En partie en réaction face à cette mobilisation des intellectuels libéraux, on assiste au réveil de la gauche radicale, qui, de manière symétrique, entend combattre les concessions de la gauche gouvernementale à l’idéologie libérale.

§2 : Les structures d’expertise de la gauche radicale

On utilise ici l’expression de « gauche radicale » par facilité, pour décrire une mouvance assez hétérogène qui se situe à la gauche du PS : il serait sans doute plus juste de parler « des » gauches radicales, tant les références idéologiques sont variées à l’intérieur de cette partie du champ politique. On a jusqu’ ici peu parlé de structures non-partisanes qui se situeraient sur des positions politiques de ce type : représentée pendant longtemps par un PCF hégémonique et plus modestement par l’extrême-gauche militante, la gauche radicale ne secrète pas, jusqu’à la période des années 1990, de clubs politiques tels qu’on a pu les rencontrer dans l’orbite des partis de gouvernement.
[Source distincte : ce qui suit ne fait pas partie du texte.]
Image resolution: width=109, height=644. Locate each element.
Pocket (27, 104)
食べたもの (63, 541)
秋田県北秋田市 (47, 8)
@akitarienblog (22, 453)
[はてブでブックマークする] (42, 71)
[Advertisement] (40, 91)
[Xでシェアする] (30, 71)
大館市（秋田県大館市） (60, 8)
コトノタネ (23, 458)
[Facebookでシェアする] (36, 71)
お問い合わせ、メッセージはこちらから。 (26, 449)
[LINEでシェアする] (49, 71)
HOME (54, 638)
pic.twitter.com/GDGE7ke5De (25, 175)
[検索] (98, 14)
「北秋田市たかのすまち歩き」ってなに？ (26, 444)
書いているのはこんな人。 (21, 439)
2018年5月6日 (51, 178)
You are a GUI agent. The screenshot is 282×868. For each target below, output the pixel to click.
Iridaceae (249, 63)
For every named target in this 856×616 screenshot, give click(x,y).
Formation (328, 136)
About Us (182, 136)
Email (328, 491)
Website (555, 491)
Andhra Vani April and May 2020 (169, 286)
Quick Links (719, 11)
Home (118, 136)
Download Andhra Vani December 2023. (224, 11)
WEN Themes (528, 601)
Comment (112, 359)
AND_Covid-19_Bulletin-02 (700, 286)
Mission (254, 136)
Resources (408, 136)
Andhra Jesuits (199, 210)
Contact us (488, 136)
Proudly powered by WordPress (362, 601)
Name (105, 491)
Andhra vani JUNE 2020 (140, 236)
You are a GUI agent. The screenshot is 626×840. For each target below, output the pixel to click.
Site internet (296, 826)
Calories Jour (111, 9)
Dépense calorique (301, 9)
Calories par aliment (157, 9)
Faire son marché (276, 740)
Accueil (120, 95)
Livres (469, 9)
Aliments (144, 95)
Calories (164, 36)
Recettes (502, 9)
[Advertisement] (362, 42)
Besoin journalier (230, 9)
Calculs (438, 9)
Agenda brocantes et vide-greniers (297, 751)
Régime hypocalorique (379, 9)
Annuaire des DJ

Cela s’explique certainement par la grande place accordée au débat idéologique au sein de ces formations : il n’y a alors pas de « divorce » entre la réflexion et l’action politique. Ce constat devient de moins en moins valable au fur et à mesure du déclin du PCF, où les dissidences se multiplient à partir des années 1980, dissidences débouchant sur la création de multiples petits mouvements soucieux d’œuvrer à de nouvelles recompositions à la gauche de la gauche (voir infra, 2ème partie).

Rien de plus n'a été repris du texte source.